Nica is an only child, so when I asked her how her decision to study abroad affected her siblings, well, there wasn’t much to say. Anna’s relationship with her stepbrother is a lot like mine and my brother’s, since her stepbrother is a high school student still living at home and they rarely get the opportunity to meet. For us, it doesn’t make a major difference whether we’re going to school out of state or out of country.
Lizzie, however, “ended up having a stronger relationship” with her older sister, since she is also studying abroad in Scotland for her master’s degree. Lizzie says that whenever she or her sister “is homesick she hops on a train and we go and get lunch or she spends the night and we hang out for a day”. As you can see, the impact of the experience depends entirely on the sibling’s relationship in the first place. For a younger sibling, it’s often difficult when their older brother or sister goes off to college, but most students rarely study abroad their first year as a university of student, so generally speaking, it’s not the first time for the siblings to be apart.
Rather, for Nica and me, it was much stranger being away from friends at our home universities. The time difference makes it much more difficult to communicate with another student across the Atlantic, and I’ve found that I rarely talk to my friends from Brandeis because our schedules simply never match up.

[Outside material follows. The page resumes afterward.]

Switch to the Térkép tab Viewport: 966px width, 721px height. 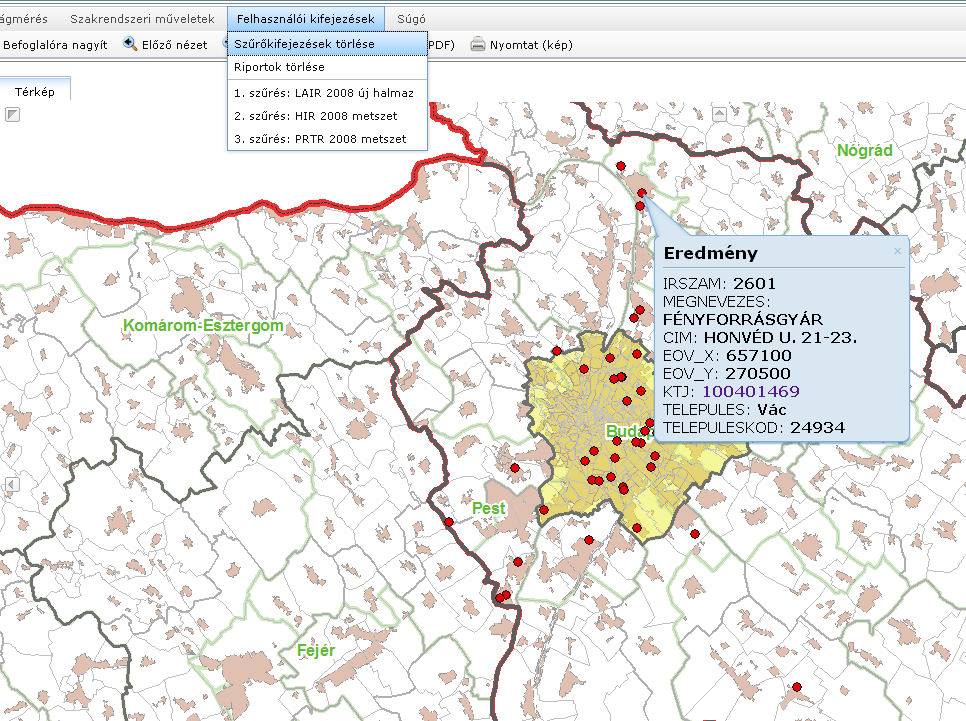pos(35,91)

And, of course, we make new friends here in Edinburgh; consequently, Nica says that while she’s here “I’ve relied on my friends at home less and less. As a result, we feel out of the loop of each others’ lives.” Since you’re no longer a part of the everyday life of your home university—you can’t compare schedules at the beginning of the term, or try and figure out housing together or have those casual meet ups in the cafeteria—you can’t help but fall of the loop, as Nica put it, instead making another circle of friends around you at your host university.
That’s not to say that you and your friends from home won’t talk; there are plenty of new experiences that you want to share, but you find you have to put in a concentrated effort to do so: scheduling Skypes instead of meeting in the dining hall, holding off until the afternoon to share what happened the night before because you know everyone in the U.S. is still asleep. It certainly tests relationships, but, Nica, is “confident this will fix itself when I get back!” As for her new friends in Edinburgh, well, she already has plans to come visit them in the spring!

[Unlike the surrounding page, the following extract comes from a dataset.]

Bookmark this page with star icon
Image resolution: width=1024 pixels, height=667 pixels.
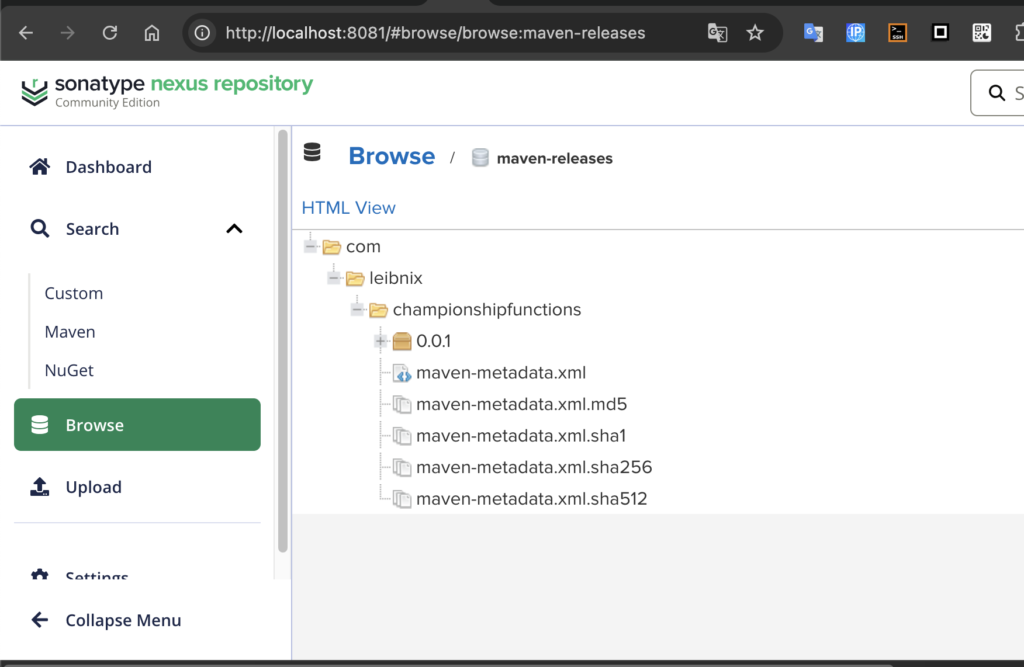755,33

Sometimes I forget just how far from home I really am. I try not to travel between Brandeis and Chicago too much during a normal school year, so I’m used to calling my mom rather than seeing her in person. The biggest reminder is that I can’t just pick up my phone and give her a call when I need to; I have to schedule it, waiting for her to check Facebook on her computer, since, despite having a smartphone, she hasn’t actually tested its capabilities yet…
However, we did make sure she got a webcam before I left for Scotland. She’s not exactly tech savvy, so this was a new thing for her, but it’s really made communication between the two of us a lot easier. When I asked Nica, Lizzie and Anna, I found they talk to their parents even more often than I do.
Anna texts her mom a couple times a week, Skyping every other week. Nica texts her parents every day, Skypes with them now and then, and they even came to visit for Thanksgiving. Lizzie has a group chat with her parents and her sister using an app called Viber and they chat every day, keeping each other updated. She also visited home over Thanksgiving and her sister makes periodic stops to visit her in Edinburgh, since she’s also studying in Scotland.
Even if home might be far away, there are more than enough options that keep us connected.